The North Olympic Peninsula has reached the peak of the omicron variant of COVID-19, but now is not the time to let up on safety protocols, the area’s health officer said.
“Now is actually the riskiest time when it comes to COVID,” said Dr. Allison Berry, the health officer for both Clallam and Jefferson counties. “That’s a big challenge in the public health sphere when many people are tired of this response, but the virus is still very, very much with us and currently overwhelming healthcare systems around the country.
“I do actually think there is light at the end of the tunnel,” she continued. “When we look at epidemiology from around the country and around the world, we are seeing after the omicron peak a dramatic drop-off in infections and the primary reason is it has exhausted its sources. In this last surge, you either got boosted or very likely got infected, and that got you some degree of immunity from omicron.”
Berry said we are likely to see the omicron surge drop very quickly throughout February, with some COVID restrictions possibly lifted in mid-March.
COVID numbers on the peninsula are still very high and will likely continue to be for the next two weeks, Berry said.
In Clallam County, total cases rose to 8,837 over the weekend, while the case rate dropped to 1,829 per 100,000 population. In Jefferson County, total cases rose to 2,371; the county will update its case rate on Friday.
Clallam County also counted another death from COVID this week, an unvaccinated woman in her 60’s, bringing Clallam’s total to 92. Clallam also had 13 more hospitalizations. Among them, seven are in the intensive care unit, three at Olympic Medical Center, and four at hospitals in King and Kitsap counties.
Jefferson County’s total deaths remained at 22 on Monday. Four people were hospitalized with COVID.
“What I want folks to understand when they hear hopeful news about infections peaking is how to interpret that, and the key thing is to think of it as a mountain,” Berry said. “We’ve reached the peak, but we still have to come down the other side before we will see low rates of COVID. The good news is when we look at neighboring jurisdictions, and when we look at other countries, we have seen relatively steep drop-offs and we are hopeful to see that here,” Berry said.
Berry also noted that there is still a critical shortage of take-home COVID tests.
Both the federal and state governments have offered free tests via government websites, but the state has run out of tests to distribute.

◆ **GIVEN ENTRIES**

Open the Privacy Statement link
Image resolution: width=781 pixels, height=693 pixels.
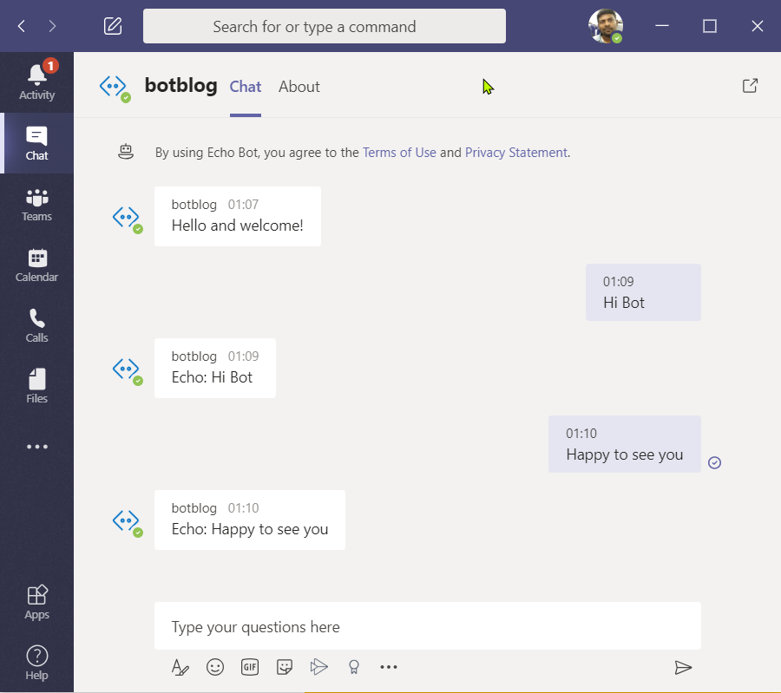coord(516,153)
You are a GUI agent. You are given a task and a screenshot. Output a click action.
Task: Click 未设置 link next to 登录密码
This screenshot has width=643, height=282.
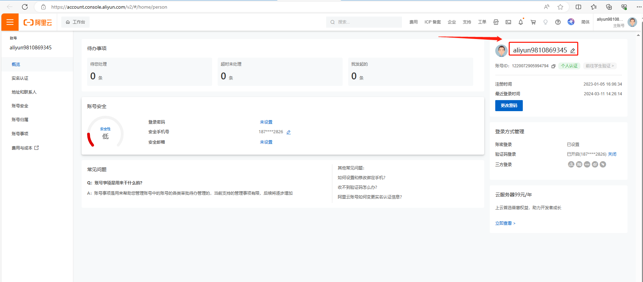click(266, 122)
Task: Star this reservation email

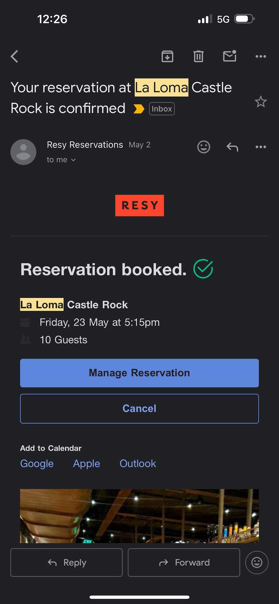Action: (x=261, y=102)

◆ **WHAT THIS TASK INVOLVES**
Copy everything from "Jefferson County’s total" down to "take-home COVID tests." in the article on the omicron peak, word for word.

◆ **SOLUTION TO THIS EXERCISE**
Jefferson County’s total deaths remained at 22 on Monday. Four people were hospitalized with COVID.
“What I want folks to understand when they hear hopeful news about infections peaking is how to interpret that, and the key thing is to think of it as a mountain,” Berry said. “We’ve reached the peak, but we still have to come down the other side before we will see low rates of COVID. The good news is when we look at neighboring jurisdictions, and when we look at other countries, we have seen relatively steep drop-offs and we are hopeful to see that here,” Berry said.
Berry also noted that there is still a critical shortage of take-home COVID tests.